The short video below breaks down what’s really happening when this mistake shows up, why examiners notice it instantly, and how a small shift in approach can make your analysis sound far more intentional and high-level. Watch it before you write your next paragraph; it’s a quick fix with a big payoff.
Using literary techniques can strengthen your GCSE English analysis, but only if you explain what they actually do.
One of the most common mistakes is dropping in impressive-sounding terminology without unpacking its effect. When techniques are listed but not explored, your analysis can feel automatic and empty.
The mistake: naming literary devices without explaining how or why they create meaning.
Example: "Shakespeare uses dramatic irony in Macbeth."
That statement is accurate, but it stops too soon. An examiner will immediately think: so what? What impact does the dramatic irony have? How does it shape the audience's response? Why has Shakespeare chosen to use it at that moment?

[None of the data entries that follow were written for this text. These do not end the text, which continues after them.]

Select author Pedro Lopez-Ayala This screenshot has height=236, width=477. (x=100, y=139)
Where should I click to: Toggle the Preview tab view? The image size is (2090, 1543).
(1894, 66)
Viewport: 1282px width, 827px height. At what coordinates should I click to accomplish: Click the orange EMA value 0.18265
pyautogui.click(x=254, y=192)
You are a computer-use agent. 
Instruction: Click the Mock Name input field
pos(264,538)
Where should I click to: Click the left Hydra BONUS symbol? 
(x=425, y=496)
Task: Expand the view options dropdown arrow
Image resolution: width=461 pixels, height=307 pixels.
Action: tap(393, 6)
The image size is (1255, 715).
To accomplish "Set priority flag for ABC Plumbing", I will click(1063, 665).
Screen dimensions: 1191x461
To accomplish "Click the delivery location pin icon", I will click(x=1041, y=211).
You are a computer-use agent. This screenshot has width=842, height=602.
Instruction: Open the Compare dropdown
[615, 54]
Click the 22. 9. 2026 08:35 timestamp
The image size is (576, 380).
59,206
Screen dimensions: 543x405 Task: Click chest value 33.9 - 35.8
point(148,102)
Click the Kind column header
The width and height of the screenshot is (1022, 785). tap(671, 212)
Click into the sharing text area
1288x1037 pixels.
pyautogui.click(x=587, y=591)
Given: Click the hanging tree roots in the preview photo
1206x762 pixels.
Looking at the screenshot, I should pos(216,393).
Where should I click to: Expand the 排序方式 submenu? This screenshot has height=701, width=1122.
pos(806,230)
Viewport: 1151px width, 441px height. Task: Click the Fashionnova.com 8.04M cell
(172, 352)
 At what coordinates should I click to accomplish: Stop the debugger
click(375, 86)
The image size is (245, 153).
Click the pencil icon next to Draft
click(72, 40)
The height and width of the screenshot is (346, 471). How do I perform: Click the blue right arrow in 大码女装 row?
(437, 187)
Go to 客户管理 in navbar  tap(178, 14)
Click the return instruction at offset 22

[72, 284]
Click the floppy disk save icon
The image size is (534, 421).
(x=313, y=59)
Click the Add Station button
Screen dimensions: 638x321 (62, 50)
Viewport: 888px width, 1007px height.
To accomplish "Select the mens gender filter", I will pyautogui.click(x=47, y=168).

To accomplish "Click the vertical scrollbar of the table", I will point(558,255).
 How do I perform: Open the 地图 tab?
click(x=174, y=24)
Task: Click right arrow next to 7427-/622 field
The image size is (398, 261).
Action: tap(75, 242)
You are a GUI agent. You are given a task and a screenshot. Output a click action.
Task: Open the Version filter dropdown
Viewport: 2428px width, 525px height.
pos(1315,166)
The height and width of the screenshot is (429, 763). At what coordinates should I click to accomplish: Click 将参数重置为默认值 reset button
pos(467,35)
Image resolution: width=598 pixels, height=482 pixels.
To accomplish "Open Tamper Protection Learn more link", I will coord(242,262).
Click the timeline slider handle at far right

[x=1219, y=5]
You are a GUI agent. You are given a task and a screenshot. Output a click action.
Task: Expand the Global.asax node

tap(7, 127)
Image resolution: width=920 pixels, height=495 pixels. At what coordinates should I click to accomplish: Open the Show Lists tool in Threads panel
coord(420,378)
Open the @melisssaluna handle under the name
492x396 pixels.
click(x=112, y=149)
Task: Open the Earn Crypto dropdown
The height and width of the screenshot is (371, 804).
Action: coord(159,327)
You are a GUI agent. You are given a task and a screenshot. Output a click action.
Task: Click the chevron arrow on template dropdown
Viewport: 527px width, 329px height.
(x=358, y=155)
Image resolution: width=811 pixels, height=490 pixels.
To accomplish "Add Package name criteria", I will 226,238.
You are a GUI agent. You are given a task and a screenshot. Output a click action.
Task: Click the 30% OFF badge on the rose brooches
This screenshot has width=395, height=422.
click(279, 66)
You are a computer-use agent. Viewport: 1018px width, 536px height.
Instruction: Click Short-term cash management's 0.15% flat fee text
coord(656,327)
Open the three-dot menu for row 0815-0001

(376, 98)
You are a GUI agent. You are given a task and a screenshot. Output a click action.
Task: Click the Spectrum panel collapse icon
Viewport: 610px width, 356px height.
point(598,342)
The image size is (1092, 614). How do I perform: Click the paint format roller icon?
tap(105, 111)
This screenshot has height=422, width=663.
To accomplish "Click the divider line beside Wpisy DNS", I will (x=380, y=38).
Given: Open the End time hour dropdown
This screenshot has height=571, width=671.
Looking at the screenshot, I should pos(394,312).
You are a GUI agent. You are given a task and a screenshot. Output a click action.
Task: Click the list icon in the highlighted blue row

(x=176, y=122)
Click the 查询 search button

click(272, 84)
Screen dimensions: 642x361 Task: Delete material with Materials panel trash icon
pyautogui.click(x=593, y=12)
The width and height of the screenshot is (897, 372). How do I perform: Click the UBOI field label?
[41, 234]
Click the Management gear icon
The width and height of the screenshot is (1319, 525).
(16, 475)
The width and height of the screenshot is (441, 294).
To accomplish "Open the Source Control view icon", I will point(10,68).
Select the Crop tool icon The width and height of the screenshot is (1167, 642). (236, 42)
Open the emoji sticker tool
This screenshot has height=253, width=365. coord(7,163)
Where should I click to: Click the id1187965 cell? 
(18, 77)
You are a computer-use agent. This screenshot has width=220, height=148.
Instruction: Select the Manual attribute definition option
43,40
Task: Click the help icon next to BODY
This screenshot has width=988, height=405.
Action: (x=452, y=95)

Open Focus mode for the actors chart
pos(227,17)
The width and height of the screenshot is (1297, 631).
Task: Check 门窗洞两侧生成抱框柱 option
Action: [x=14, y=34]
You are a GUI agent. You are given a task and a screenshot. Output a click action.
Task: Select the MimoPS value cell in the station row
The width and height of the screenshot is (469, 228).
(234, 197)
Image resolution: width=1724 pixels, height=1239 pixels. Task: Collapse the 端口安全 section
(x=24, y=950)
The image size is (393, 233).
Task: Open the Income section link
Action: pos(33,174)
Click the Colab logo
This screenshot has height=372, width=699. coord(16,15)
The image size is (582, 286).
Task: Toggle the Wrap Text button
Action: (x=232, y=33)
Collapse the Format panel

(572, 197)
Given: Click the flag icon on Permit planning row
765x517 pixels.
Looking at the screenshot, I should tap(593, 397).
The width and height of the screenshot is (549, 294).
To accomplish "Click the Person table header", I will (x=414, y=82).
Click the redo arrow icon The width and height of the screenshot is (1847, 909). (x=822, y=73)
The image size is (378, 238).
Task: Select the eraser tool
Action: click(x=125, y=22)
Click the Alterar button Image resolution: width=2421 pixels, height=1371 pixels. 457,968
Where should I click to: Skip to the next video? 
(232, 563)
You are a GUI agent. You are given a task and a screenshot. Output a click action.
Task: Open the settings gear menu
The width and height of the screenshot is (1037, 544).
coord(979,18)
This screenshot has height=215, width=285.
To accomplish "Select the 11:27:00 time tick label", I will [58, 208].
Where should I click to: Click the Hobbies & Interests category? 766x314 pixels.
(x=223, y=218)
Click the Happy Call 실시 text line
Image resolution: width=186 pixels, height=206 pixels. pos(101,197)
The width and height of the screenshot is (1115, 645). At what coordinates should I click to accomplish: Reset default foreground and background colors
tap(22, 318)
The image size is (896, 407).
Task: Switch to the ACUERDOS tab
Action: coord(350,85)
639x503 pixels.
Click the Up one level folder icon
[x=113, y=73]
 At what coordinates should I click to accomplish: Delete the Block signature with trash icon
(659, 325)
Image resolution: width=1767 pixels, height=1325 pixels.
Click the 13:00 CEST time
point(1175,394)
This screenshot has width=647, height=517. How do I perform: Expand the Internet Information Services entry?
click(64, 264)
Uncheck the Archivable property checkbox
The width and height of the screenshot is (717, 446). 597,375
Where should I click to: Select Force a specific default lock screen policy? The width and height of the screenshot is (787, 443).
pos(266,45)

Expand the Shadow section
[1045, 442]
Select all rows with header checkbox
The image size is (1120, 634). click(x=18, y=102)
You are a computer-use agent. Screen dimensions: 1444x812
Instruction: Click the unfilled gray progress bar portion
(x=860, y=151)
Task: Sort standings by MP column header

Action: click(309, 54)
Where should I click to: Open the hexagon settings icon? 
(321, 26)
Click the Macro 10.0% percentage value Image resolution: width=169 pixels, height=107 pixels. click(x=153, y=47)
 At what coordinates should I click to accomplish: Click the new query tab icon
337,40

Grade 9 answers treat techniques as tools, not trophies. They take one device and push it further by explaining the effect it creates, the emotion it triggers, or the idea it helps communicate.
GCSE examiners do not reward a shopping list of techniques. They reward insight. When terminology is used mechanically, it shows surface-level understanding rather than real analysis.
Marks are earned by explaining the impact of a technique, not by naming it. Showing how and why a writer uses a device is what signals control and higher-level thinking.